Il dito di Dio
di don Silvio Longobardi
Dal Vangelo secondo Luca (Lc 5,12-16)
Un giorno, mentre Gesù si trovava in una città, ecco, un uomo coperto di lebbra lo vide e gli si gettò dinanzi, pregandolo: «Signore, se vuoi, puoi purificarmi». Gesù tese la mano e lo toccò dicendo: «Lo voglio, sii purificato!». E immediatamente la lebbra scomparve da lui. Gli ordinò di non dirlo a nessuno: «Va’ invece a mostrarti al sacerdote e fa’ l’offerta per la tua purificazione, come Mosè ha prescritto, a testimonianza per loro». Di lui si parlava sempre di più, e folle numerose venivano per ascoltarlo e farsi guarire dalle loro malattie.

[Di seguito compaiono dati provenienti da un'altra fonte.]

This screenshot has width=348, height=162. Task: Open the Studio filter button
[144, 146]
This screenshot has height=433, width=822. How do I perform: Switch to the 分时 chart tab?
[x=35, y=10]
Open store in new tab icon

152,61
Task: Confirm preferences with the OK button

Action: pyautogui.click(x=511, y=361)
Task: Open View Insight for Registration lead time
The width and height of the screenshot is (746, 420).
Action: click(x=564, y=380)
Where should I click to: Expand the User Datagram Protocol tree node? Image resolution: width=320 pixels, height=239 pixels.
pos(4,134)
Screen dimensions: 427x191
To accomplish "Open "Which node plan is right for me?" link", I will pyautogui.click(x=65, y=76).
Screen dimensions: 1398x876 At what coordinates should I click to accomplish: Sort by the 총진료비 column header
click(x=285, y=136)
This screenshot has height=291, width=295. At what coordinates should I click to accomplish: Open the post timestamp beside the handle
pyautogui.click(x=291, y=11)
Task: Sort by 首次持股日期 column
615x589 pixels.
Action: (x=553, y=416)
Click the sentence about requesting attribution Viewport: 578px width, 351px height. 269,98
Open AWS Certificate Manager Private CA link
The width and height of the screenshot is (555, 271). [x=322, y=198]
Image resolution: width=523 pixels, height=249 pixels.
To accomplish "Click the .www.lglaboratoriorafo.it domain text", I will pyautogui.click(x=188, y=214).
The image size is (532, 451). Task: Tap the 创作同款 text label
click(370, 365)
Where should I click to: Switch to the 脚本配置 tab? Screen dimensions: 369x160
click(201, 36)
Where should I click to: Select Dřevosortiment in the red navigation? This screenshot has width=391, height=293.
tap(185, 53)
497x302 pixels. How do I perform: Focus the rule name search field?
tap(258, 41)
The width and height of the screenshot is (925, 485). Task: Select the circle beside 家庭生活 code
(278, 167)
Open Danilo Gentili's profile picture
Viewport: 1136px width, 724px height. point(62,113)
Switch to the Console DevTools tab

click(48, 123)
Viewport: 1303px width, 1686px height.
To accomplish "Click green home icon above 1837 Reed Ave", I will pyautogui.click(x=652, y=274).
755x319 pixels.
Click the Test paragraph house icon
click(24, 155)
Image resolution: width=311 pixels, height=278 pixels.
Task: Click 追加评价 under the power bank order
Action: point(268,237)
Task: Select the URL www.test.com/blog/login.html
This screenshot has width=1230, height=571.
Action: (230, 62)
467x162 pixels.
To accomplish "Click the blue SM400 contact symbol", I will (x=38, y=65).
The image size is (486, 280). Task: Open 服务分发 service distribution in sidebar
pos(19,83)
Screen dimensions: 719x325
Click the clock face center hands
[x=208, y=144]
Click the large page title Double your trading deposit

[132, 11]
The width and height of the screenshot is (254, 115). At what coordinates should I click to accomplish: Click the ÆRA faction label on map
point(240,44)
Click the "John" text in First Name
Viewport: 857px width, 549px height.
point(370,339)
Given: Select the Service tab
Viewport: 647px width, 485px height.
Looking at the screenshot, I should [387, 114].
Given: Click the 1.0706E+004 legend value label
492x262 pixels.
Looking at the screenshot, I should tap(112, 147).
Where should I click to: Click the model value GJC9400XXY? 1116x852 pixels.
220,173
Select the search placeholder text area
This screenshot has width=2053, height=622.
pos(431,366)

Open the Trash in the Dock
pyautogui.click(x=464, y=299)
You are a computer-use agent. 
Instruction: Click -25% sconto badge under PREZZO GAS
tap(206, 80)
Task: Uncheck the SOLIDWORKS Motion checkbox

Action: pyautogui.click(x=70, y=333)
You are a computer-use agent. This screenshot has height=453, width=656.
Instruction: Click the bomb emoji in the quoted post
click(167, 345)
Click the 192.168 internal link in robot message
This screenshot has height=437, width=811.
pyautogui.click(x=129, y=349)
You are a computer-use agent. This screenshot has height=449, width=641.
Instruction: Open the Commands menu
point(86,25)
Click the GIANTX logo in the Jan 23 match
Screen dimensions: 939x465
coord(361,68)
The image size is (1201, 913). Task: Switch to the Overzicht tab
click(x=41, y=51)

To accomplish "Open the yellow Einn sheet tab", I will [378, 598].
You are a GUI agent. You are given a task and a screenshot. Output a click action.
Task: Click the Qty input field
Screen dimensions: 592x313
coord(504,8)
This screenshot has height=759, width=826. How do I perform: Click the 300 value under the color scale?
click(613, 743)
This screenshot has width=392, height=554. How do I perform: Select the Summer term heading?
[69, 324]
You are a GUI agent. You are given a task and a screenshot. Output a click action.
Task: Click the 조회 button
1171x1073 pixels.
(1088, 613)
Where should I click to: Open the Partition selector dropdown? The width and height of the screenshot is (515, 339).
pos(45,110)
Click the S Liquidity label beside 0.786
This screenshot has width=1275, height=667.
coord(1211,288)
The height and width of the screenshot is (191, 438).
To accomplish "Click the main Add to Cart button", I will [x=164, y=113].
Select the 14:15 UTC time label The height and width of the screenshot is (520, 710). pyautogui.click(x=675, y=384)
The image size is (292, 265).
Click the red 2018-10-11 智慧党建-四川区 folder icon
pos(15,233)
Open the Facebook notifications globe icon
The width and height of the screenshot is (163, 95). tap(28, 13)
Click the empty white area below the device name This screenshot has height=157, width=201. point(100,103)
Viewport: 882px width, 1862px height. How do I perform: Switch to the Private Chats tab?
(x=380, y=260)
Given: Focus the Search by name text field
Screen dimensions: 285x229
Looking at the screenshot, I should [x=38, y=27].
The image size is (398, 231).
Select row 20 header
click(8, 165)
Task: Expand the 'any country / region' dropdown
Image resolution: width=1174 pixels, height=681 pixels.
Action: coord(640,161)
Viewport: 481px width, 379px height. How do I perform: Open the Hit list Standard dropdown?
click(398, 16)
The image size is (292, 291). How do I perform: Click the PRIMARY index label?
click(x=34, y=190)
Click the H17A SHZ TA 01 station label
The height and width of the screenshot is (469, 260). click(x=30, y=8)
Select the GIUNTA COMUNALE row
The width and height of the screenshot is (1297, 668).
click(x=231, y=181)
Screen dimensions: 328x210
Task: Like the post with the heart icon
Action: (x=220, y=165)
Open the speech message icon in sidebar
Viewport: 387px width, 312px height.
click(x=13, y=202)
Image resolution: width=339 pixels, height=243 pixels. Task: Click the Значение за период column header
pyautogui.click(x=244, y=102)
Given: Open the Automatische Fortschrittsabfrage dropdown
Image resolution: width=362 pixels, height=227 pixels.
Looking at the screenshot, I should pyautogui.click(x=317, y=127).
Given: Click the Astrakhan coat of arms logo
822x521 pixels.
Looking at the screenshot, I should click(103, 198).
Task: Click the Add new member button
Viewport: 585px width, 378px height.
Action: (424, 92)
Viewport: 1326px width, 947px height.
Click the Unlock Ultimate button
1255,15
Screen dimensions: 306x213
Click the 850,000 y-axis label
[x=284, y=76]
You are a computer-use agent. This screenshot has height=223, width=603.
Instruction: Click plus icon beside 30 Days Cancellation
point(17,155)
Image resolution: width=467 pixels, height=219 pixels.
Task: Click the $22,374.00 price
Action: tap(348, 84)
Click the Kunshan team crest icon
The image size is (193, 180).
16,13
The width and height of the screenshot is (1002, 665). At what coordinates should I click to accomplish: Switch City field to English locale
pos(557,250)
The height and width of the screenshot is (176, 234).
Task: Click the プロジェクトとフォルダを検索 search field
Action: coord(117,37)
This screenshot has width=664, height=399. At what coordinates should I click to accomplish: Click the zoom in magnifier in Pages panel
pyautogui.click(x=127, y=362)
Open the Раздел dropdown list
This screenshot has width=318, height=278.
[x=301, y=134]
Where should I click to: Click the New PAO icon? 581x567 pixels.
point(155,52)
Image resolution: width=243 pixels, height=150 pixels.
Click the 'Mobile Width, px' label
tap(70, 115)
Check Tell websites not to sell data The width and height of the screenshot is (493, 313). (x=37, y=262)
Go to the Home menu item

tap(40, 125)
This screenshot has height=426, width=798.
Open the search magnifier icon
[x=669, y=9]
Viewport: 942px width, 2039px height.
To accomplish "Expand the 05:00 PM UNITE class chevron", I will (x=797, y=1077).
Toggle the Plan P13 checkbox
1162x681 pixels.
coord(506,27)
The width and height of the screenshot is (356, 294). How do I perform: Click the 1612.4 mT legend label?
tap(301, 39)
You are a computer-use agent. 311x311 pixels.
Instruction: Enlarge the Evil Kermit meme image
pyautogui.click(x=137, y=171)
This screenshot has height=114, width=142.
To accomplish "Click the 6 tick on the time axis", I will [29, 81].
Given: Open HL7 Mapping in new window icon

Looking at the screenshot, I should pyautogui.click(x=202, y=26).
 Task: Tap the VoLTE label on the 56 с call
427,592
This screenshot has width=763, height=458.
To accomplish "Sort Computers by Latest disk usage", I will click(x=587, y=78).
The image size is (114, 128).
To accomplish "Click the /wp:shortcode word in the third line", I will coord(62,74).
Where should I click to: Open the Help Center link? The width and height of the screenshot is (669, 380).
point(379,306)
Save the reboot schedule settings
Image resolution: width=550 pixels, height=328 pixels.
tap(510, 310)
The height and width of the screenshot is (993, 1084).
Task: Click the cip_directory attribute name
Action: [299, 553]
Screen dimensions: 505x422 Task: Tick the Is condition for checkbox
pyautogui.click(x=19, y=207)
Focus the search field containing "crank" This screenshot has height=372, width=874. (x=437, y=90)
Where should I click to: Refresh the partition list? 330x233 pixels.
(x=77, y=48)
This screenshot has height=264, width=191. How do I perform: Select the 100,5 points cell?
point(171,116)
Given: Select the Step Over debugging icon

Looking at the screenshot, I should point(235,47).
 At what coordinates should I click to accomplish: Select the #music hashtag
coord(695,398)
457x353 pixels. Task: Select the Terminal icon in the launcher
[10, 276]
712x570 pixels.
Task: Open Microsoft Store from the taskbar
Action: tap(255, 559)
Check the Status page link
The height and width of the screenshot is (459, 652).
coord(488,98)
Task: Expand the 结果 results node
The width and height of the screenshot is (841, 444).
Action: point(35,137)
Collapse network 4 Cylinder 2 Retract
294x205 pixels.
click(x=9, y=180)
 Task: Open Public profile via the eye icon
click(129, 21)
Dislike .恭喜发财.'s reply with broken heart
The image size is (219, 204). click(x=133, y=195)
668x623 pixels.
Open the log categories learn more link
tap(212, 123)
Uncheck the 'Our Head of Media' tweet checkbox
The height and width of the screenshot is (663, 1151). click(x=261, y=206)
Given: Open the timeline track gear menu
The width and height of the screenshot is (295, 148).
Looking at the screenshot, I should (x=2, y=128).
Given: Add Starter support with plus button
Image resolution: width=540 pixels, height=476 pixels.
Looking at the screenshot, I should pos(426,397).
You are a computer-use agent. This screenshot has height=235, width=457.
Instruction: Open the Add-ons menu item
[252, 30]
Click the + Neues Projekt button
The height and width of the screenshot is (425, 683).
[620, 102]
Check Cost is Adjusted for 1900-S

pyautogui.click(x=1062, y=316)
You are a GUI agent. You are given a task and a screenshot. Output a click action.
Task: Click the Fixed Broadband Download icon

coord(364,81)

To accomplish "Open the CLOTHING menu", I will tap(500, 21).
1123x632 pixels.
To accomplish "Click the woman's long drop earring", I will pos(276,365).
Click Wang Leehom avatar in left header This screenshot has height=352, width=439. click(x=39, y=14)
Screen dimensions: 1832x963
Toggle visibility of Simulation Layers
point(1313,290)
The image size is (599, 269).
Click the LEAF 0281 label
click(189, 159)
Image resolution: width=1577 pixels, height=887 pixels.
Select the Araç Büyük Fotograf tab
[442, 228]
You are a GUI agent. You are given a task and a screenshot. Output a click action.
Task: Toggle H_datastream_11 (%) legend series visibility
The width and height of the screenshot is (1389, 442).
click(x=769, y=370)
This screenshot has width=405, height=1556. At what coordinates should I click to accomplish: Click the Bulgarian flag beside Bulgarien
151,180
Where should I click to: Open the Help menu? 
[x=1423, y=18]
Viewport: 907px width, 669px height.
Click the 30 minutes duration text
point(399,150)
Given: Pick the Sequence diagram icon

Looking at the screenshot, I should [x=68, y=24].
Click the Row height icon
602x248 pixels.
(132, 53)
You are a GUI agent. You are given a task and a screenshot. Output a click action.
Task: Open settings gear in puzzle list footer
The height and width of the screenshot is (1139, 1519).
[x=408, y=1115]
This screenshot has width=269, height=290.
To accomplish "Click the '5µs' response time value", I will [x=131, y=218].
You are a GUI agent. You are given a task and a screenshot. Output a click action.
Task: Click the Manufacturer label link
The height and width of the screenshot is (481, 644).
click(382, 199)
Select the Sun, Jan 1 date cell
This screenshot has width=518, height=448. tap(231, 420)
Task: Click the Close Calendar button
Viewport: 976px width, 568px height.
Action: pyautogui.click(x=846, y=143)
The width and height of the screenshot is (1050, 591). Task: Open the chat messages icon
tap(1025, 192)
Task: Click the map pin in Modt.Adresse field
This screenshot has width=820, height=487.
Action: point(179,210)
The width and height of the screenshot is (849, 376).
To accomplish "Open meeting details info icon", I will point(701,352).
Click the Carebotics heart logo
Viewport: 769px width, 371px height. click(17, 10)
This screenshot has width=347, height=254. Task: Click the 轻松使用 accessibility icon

Ma egli si ritirava in luoghi deserti a pregare.
Il commento
“Gesù tese la mano, lo toccò e disse: «Lo voglio, sii purificato!»” (5,13). Il lebbroso si getta ai piedi di Gesù e chiede con umiltà di essere guarito. La risposta di Gesù e racchiusa in tre verbi: toccare, volere, purificare. Tre gesti complementari. Oggi desidero sottolineare il primo, quello che tutto sommato potrebbe apparire inutile in rapporto alla guarigione; e invece è proprio quello racchiude l’aspetto più originale della carità evangelica. Poteva fare a meno di toccarlo, trattandosi di un lebbroso. E invece, non solo gli ha permesso di avvicinarsi, ben oltre le regole consentite dalla Legge, ma lui stesso si fa vicino, fino al punto da poterlo toccare con la mano: “stesa la mano, lo toccò”. Questo verbo svela il volto di un Dio che non resta lontano ma desidera abbracciare la nostra condizione. Siamo abituati a dividere gli uomini in buoni e cattivi, sani e malati, ricchi e poveri. Dio invece ama condividere. Dinanzi a Lui siamo tutti figli da amare. Gesù insegna che non possiamo fare il bene rimanendo distanti o addirittura mettendoci su un gradino più in alto. La società si divide tra benefattori e bisognosi, tra quelli che fanno il bene e quelli che lo ricevono. I discepoli di Gesù, invece, si pongono accanto, anzi si chinano sulle ferite. Un gigante della carità insegnava: “Quando andiamo a visitarli [i poveri], cerchiamo di capirli per soffrire con loro” (san Vincenzo de’ Paoli). Non basta neppure andare di persona a visitarli, dobbiamo imparare a sentire nella nostra carne, la loro fatica. Gesù abbraccia un uomo coperto di lebbra, un uomo che tutti gli altri scansano. Così facendo egli insegna che non c’è nessun uomo, per quanto piagato nel corpo o nello spirito, che non sia più degno dell’abbraccio di Dio. La scena evangelica fa pensare alla suggestiva icona della creazione dipinta da Michelangelo: il dito di Dio tocca il dito dell’uomo. Toccando l’uomo, Dio comunica il soffio della vita. Vivere la carità significa comunicare vita a quanti si sentono soli, abbandonati o condannati. È questa carità che oggi chiediamo come una grazia.